Task to complete.
Add 133 to every number in the answers, coordinates included, and reproduce the items starting at the first one and ending at the line containing "will [232, 177].". Keep every other line, requests included, unchanged.
[START OF Material to process]
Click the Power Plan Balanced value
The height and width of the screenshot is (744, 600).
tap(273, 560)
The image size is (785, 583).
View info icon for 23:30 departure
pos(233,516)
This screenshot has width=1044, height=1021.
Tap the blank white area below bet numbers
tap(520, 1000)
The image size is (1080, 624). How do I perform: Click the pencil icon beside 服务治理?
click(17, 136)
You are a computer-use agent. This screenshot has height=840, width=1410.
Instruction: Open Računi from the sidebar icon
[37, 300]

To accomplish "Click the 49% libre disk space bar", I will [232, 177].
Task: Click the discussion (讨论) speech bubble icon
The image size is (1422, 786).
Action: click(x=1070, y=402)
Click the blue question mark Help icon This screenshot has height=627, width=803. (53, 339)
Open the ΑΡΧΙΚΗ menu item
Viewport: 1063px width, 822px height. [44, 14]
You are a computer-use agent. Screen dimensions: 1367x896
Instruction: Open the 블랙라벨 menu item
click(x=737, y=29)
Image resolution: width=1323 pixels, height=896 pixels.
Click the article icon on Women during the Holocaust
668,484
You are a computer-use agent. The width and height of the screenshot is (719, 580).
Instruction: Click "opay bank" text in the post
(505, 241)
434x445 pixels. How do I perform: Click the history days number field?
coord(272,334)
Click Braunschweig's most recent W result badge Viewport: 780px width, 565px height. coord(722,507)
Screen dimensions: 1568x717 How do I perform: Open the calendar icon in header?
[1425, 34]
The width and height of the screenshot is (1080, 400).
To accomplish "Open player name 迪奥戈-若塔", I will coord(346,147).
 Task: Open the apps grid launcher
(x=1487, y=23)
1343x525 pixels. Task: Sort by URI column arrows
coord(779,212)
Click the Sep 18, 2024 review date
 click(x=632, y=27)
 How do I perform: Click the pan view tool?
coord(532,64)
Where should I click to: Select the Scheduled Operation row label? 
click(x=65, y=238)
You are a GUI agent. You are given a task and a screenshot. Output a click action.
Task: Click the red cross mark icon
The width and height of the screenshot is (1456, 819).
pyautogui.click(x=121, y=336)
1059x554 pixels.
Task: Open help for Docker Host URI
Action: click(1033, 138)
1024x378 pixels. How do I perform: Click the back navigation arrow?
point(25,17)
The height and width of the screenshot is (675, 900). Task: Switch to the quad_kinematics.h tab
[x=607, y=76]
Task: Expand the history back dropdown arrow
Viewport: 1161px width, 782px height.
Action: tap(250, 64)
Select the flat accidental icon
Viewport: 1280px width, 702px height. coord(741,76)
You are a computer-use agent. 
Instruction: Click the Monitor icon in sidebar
[END OF Material to process]
Solution below.
Click the Power Plan Balanced value
The height and width of the screenshot is (744, 600).
tap(406, 693)
The image size is (785, 583).
View info icon for 23:30 departure
pos(366,649)
This screenshot has width=1044, height=1021.
Tap the blank white area below bet numbers
tap(653, 1133)
The image size is (1080, 624). How do I perform: Click the pencil icon beside 服务治理?
click(150, 269)
You are a computer-use agent. This screenshot has height=840, width=1410.
Instruction: Open Računi from the sidebar icon
[170, 433]

To accomplish "Click the 49% libre disk space bar", I will [365, 310].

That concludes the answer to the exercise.